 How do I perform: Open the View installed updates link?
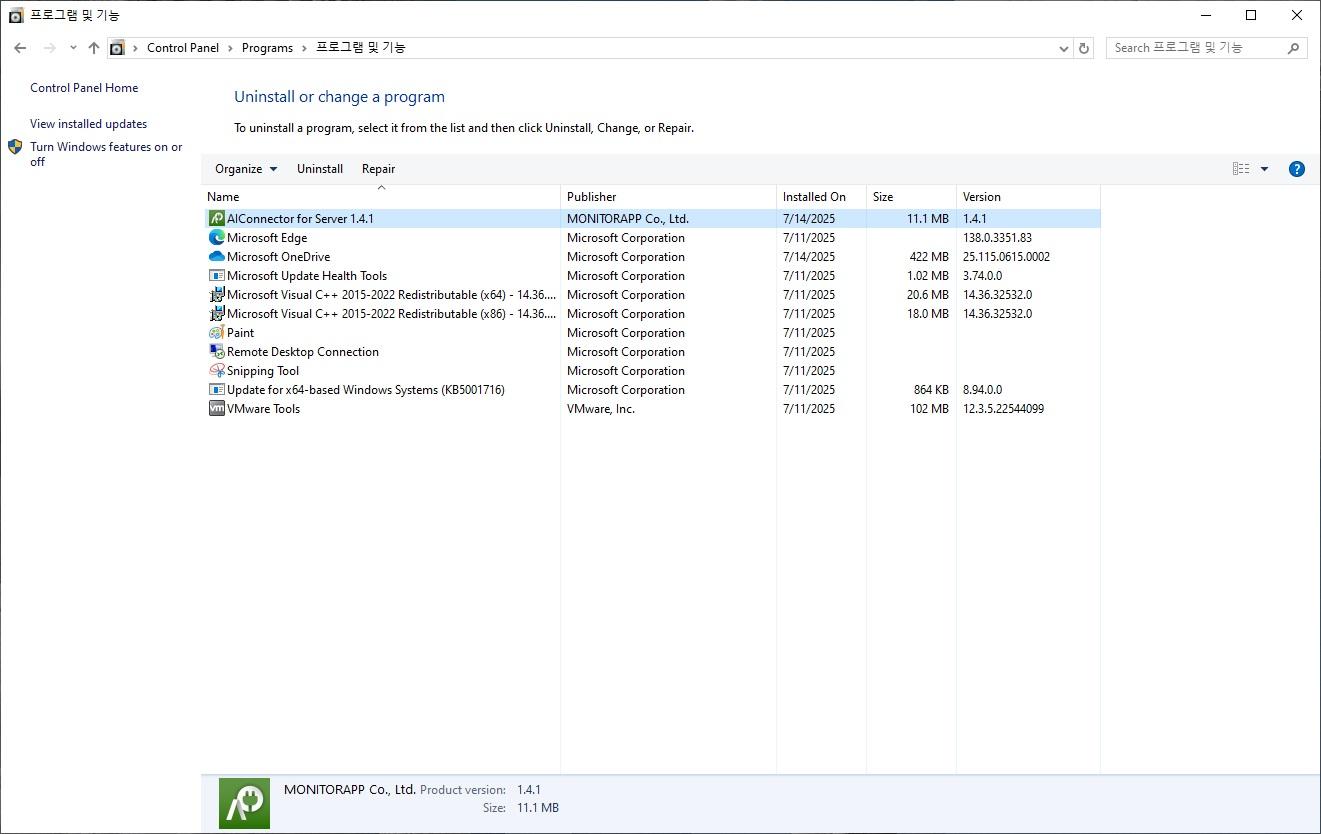coord(88,124)
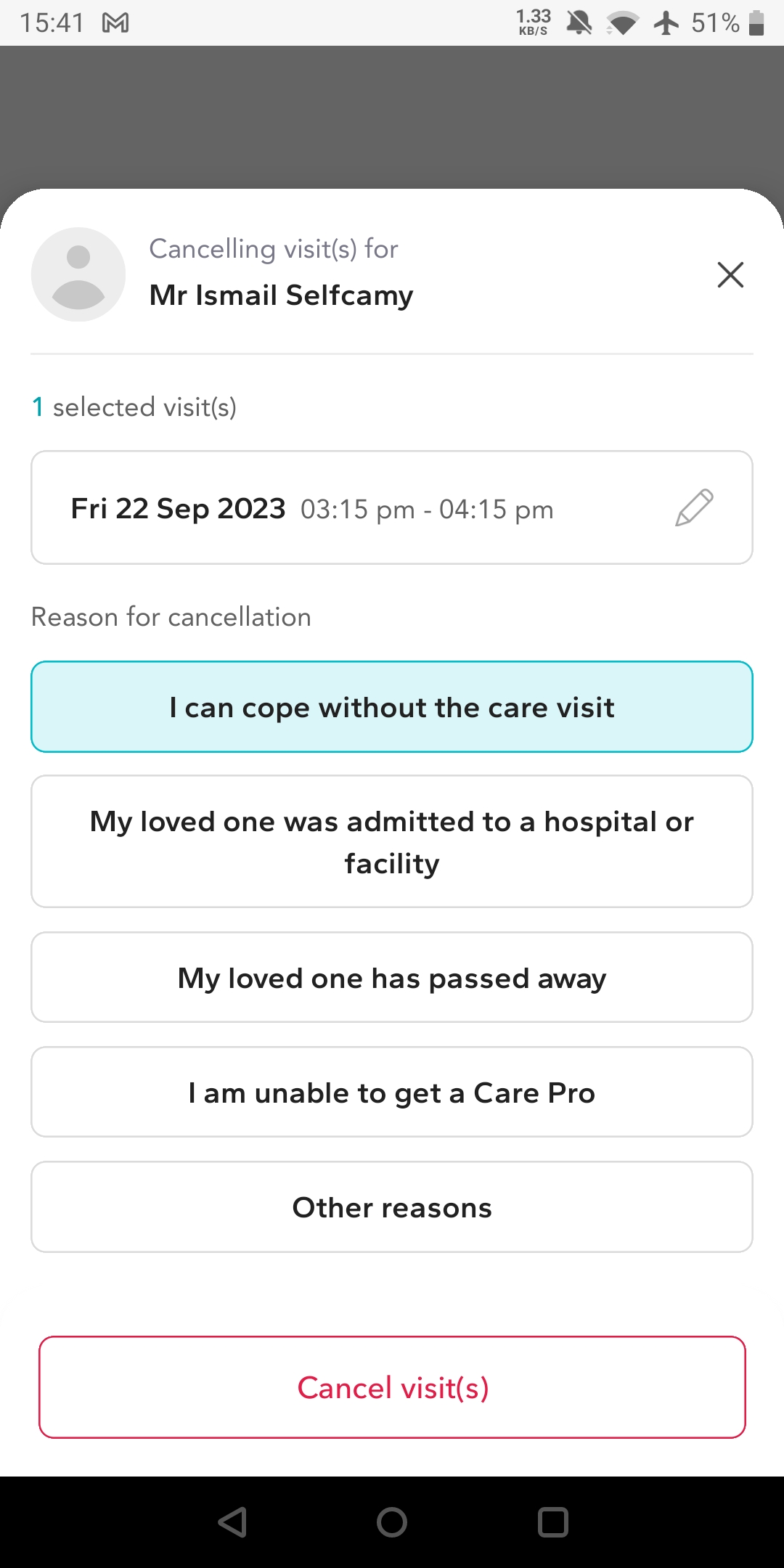Select 'I can cope without the care visit'
Image resolution: width=784 pixels, height=1568 pixels.
tap(392, 707)
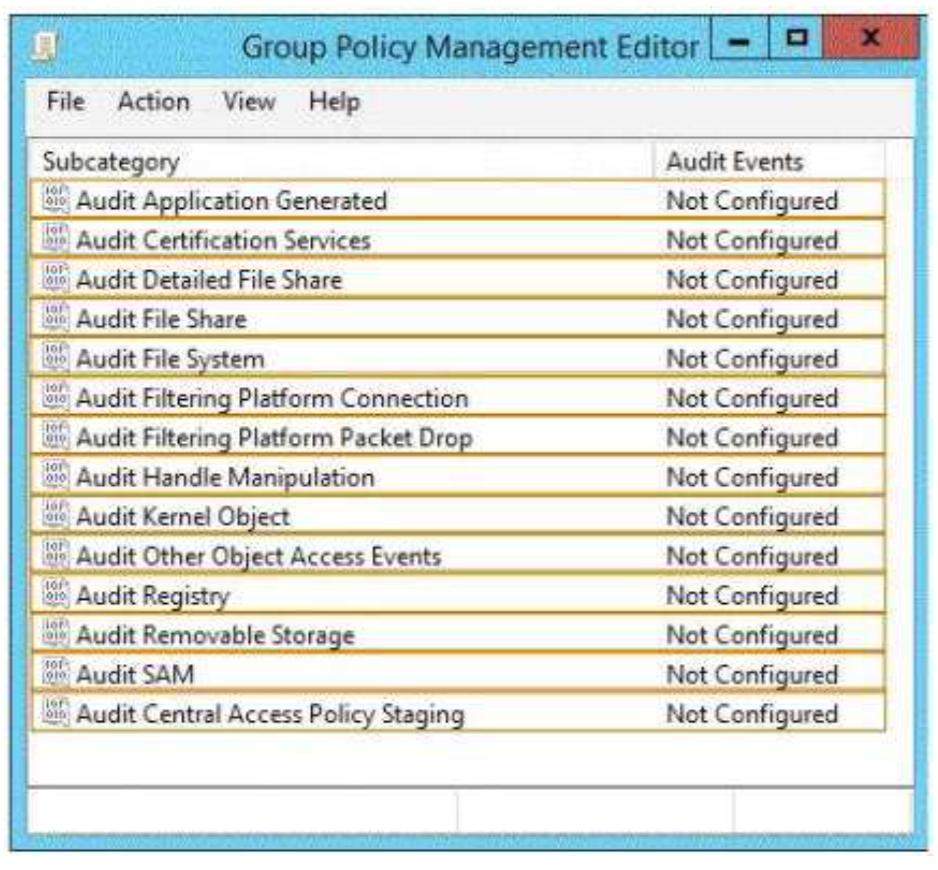Select the Audit File Share subcategory

pos(161,319)
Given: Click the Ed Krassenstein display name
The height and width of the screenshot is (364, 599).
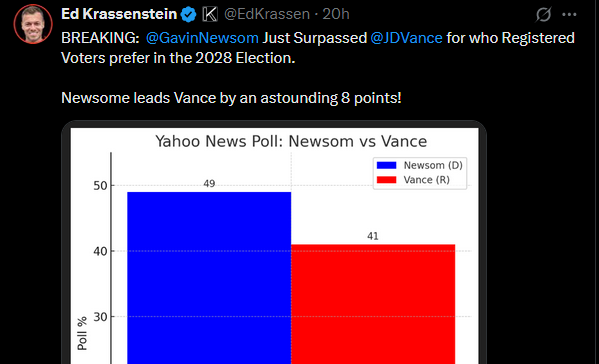Looking at the screenshot, I should [119, 14].
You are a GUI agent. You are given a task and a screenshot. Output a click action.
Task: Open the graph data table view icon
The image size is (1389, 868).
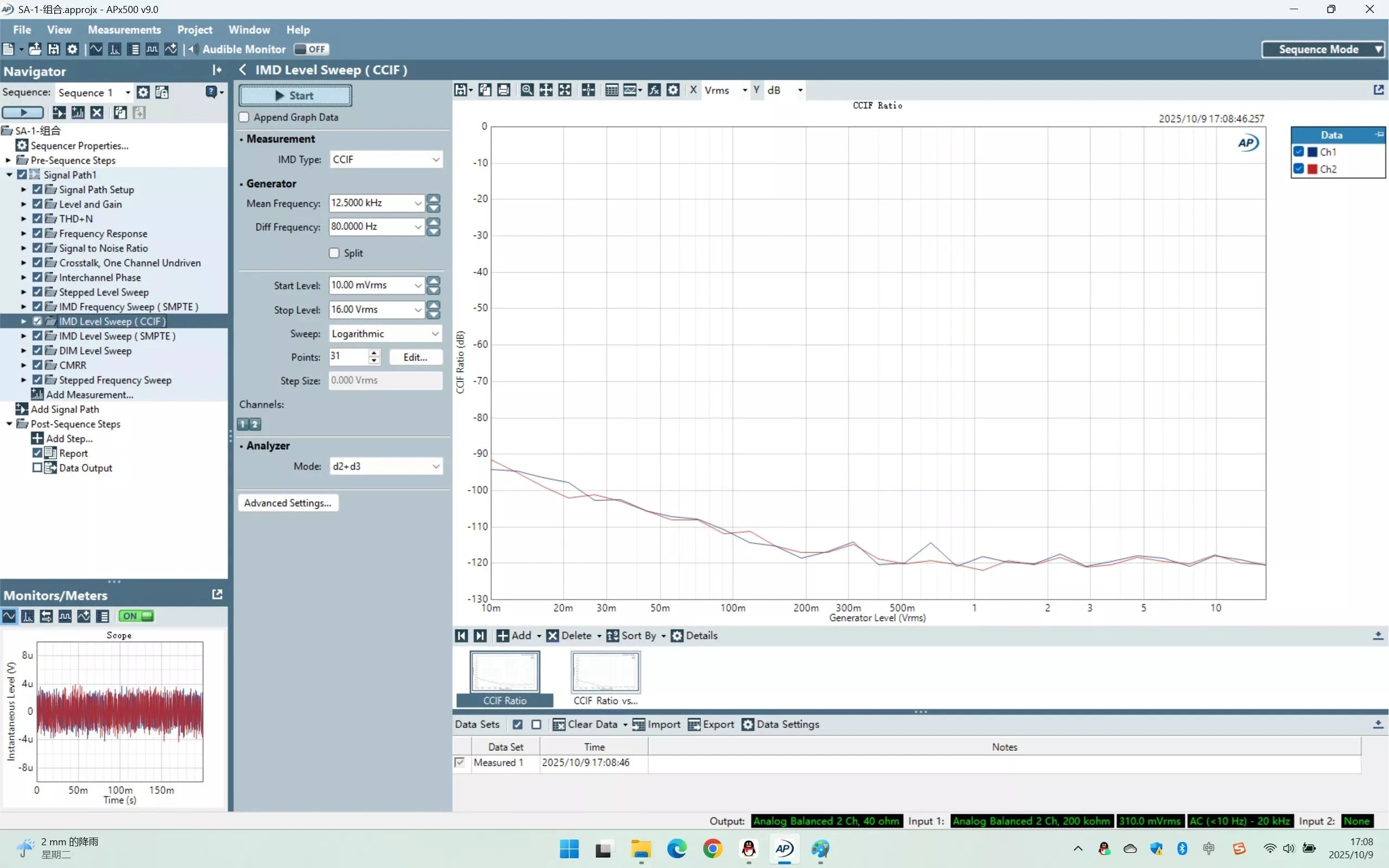click(x=611, y=90)
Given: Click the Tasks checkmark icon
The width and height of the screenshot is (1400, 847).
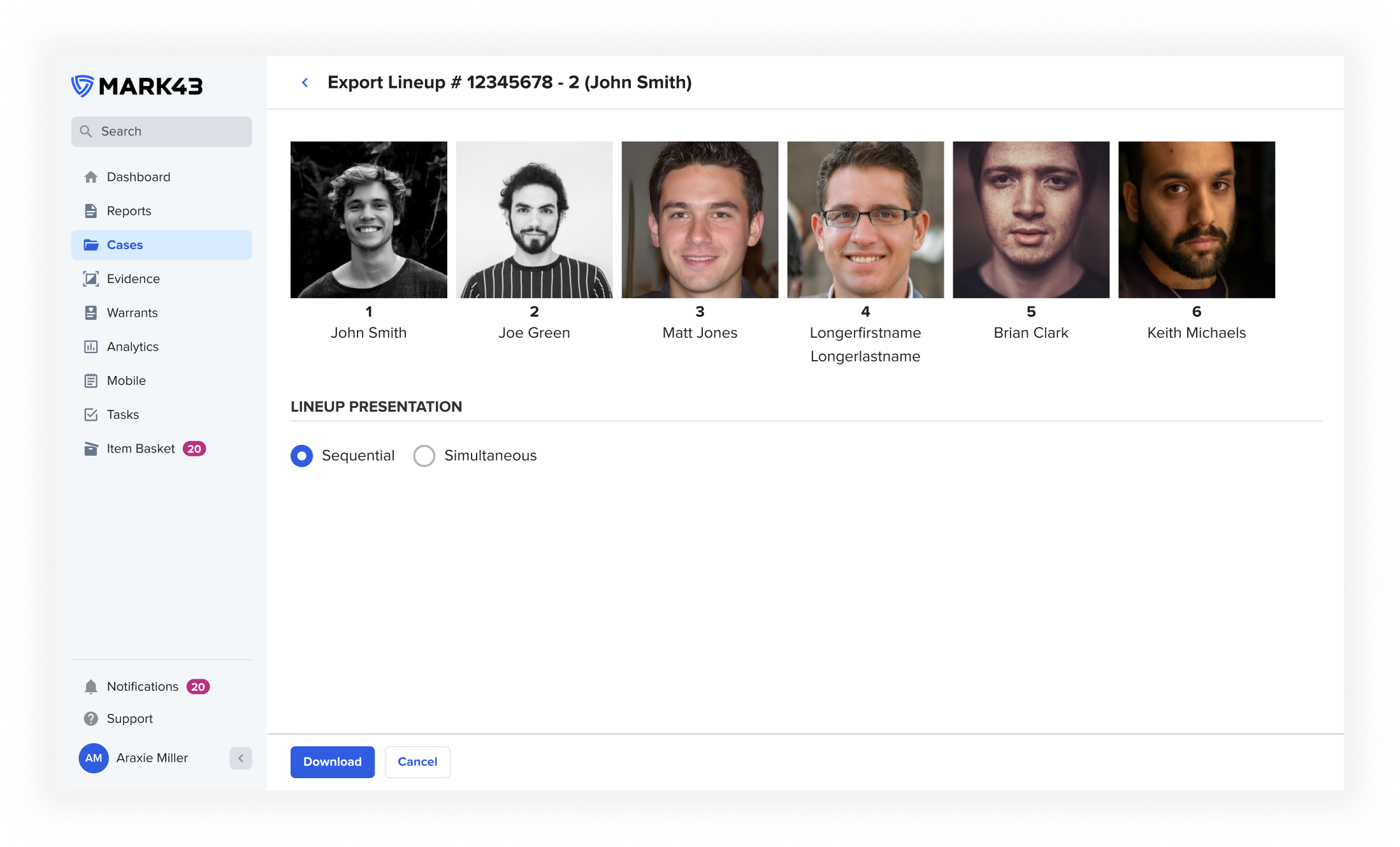Looking at the screenshot, I should tap(91, 415).
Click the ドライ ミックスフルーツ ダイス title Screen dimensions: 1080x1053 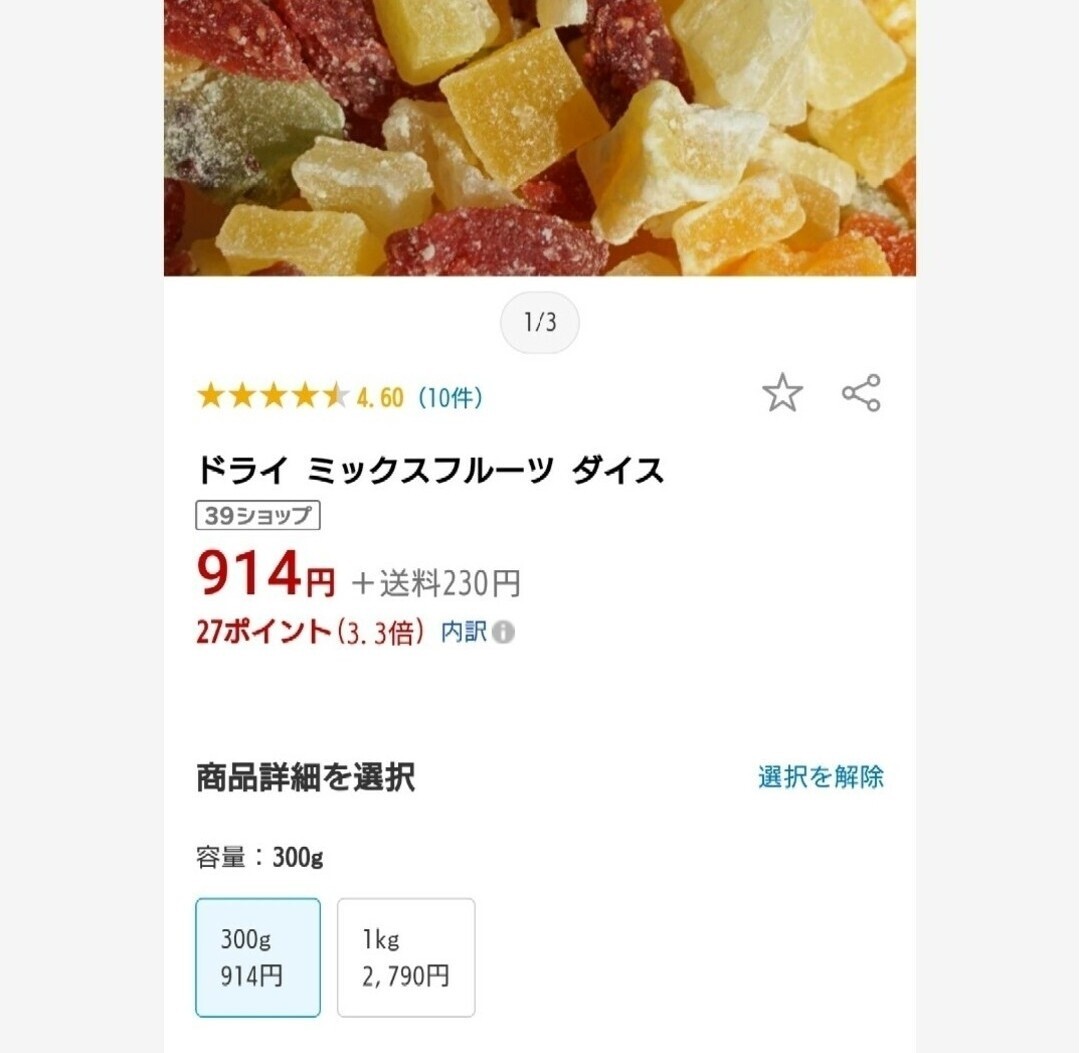pos(430,469)
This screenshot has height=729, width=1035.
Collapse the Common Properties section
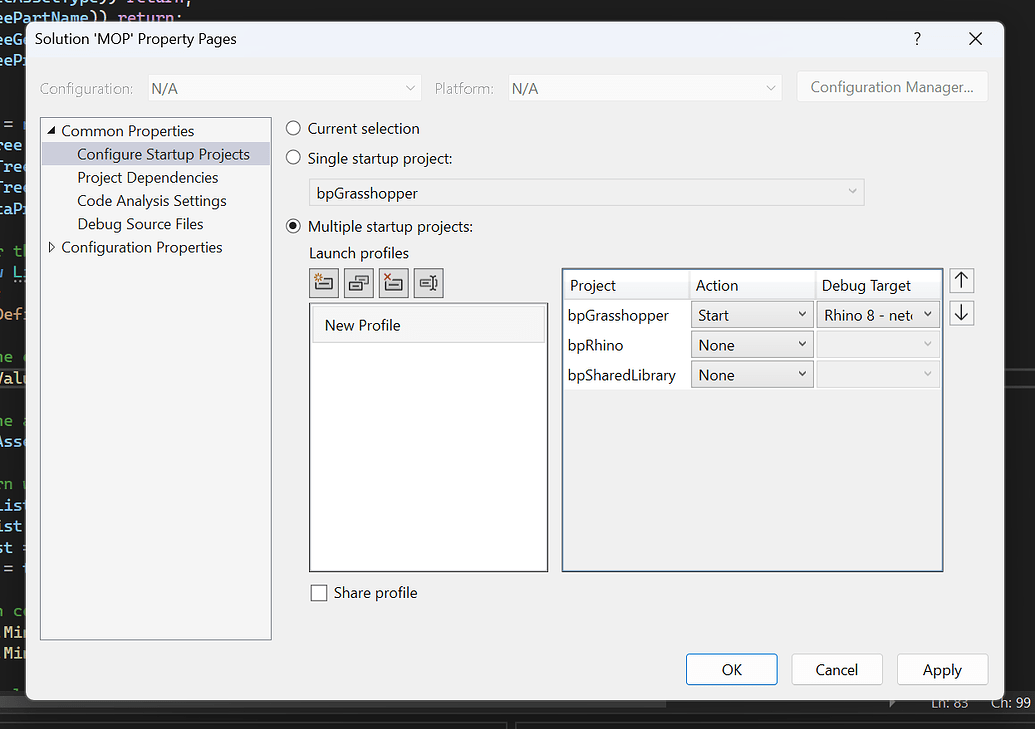coord(49,130)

*OBJECTIVE*: Please copy the entries word for word, from the line containing "This screenshot has height=729, width=1035." through the end of the entries. Leave the pictures out.

*EXERCISE ANSWER*:
This screenshot has height=729, width=1035.
Collapse the Common Properties section
coord(49,130)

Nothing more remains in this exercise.